Yields4 ServingsPrep Time10 minsCook Time20 minsTotal Time30 mins

This white bean and veggie soup recipe is an easy, plant-based dinner meal that's light, warming and nourishing. It's high in fibre, and if you make it using homemade bone broth it makes the soup more nutrient dense and gut-supportive. If you're vegetarian or vegan you could always make a veggie broth or simply add vegetable stock instead. This recipe is also great to make ahead of time, or it makes a perfect dish to keep in the freezer for nights when you need something quick and light to warm up.

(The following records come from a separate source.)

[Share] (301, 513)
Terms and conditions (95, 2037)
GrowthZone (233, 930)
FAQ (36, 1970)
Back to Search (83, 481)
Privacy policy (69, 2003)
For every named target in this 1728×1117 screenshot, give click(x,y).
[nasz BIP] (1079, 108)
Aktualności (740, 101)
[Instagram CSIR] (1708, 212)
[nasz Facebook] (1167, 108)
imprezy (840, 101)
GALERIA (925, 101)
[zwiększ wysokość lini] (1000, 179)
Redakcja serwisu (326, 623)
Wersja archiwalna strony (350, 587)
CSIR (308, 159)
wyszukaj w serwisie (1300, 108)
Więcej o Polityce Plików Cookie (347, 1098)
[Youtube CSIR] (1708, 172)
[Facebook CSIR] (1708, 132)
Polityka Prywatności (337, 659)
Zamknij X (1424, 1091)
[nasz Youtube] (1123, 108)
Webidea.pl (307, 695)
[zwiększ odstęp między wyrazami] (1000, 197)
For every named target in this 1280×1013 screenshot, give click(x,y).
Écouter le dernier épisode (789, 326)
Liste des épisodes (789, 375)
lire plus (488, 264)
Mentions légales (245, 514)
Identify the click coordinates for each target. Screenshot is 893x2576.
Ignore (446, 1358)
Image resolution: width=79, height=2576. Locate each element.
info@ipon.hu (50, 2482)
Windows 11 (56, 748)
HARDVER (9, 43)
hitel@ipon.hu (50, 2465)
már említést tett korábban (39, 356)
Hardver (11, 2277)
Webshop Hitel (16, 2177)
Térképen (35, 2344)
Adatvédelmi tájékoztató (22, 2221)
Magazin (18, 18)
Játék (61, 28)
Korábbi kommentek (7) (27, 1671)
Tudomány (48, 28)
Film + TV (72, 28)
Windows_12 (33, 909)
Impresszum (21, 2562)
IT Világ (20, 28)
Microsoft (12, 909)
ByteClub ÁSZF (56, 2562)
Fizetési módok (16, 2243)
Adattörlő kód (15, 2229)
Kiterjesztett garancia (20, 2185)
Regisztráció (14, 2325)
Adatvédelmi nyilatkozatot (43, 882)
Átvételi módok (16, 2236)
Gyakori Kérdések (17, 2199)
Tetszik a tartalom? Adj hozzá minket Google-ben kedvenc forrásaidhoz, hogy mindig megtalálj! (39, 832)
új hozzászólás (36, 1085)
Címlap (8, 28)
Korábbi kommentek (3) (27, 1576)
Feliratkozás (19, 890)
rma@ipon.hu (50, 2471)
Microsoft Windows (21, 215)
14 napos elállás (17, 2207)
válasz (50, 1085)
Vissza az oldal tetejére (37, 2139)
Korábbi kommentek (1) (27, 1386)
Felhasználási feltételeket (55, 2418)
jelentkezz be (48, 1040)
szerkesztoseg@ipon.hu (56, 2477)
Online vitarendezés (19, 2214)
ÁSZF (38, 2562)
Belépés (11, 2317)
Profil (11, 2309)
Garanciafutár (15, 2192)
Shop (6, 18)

 8-10 cups chicken or vegetable broth
 1 tbsp coconut oil
 4 garlic cloves, peeled and chopped
 1 onion, peeled and chopped
 2 cans white beans, cannellini beans or butter beans
 3 cups carrot, chopped
 3 cups celery, chopped
 3 cups kale, stems removed and roughly chopped/torn
 2 tsp turmeric
 2 tsp dried parsley
 Salt and pepper to taste
1

In a large soup pot melt the coconut oil over medium heat. Add garlic and onion and saute for 3-4 minutes until the onion goes translucent.

2

Reduce heat to low and add the broth, vegetables, turmeric, parsley, salt and pepper and simmer for 20 minutes until the vegetables are warm.